Listed entries Block Start

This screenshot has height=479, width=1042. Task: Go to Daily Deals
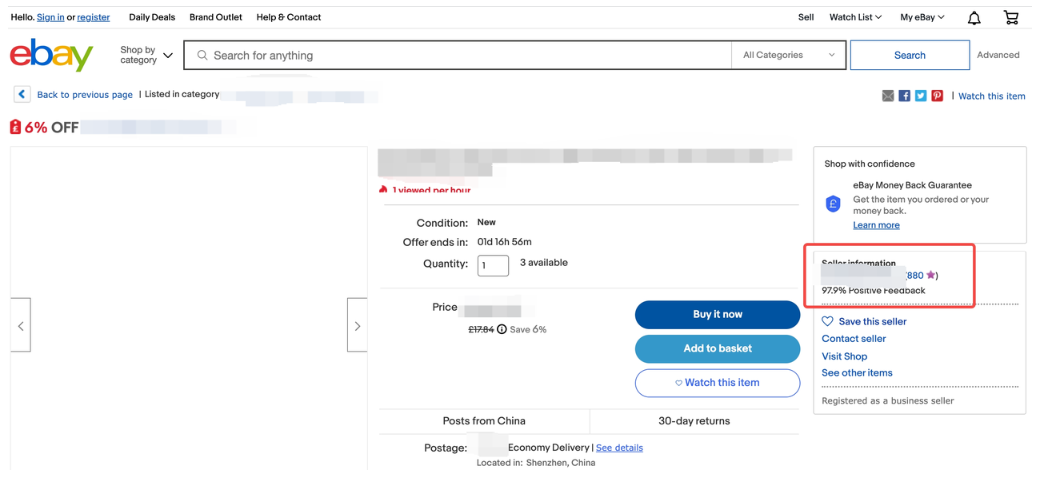point(152,17)
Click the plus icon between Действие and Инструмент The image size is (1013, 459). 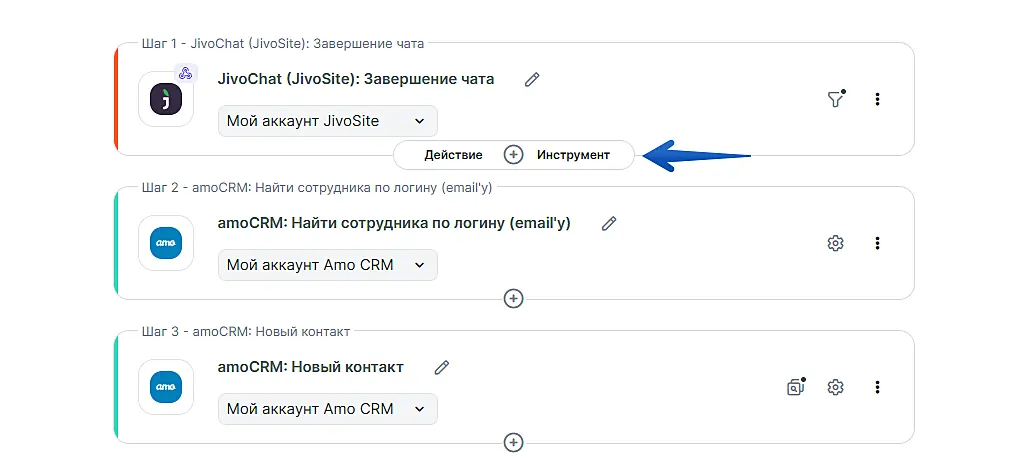tap(513, 155)
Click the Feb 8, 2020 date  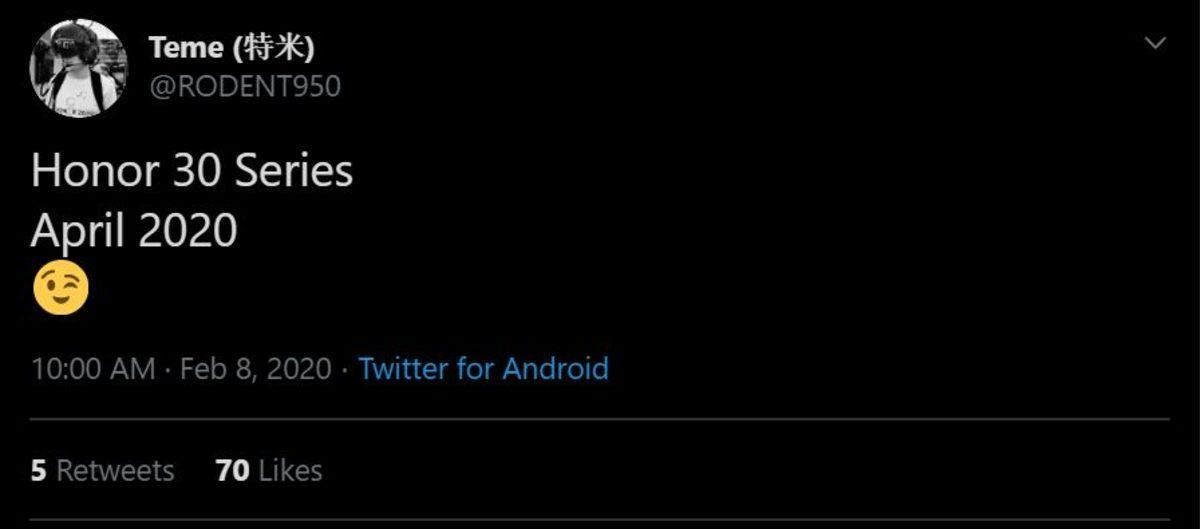coord(254,368)
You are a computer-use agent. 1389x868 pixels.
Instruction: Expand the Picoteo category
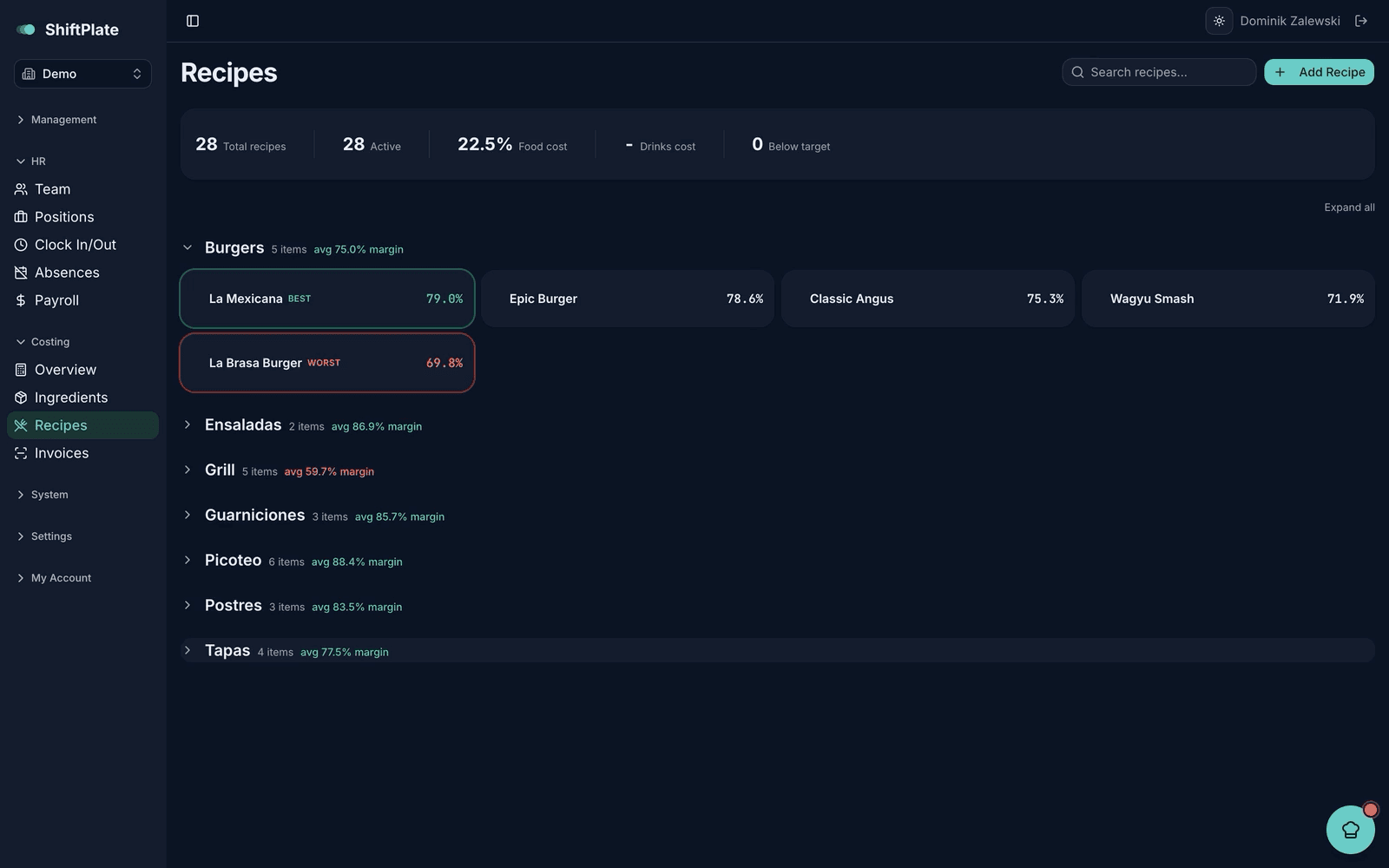[x=188, y=560]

Listed entries Block End

Problem requirements:
Your reply should consist only of the lines running from the line with "You are a computer-use" to the end of the entries, both included, copied exactly and without any pictures.

Reply to the exercise:
You are a computer-use agent. 1389x868 pixels.
Instruction: Expand the Picoteo category
[x=188, y=560]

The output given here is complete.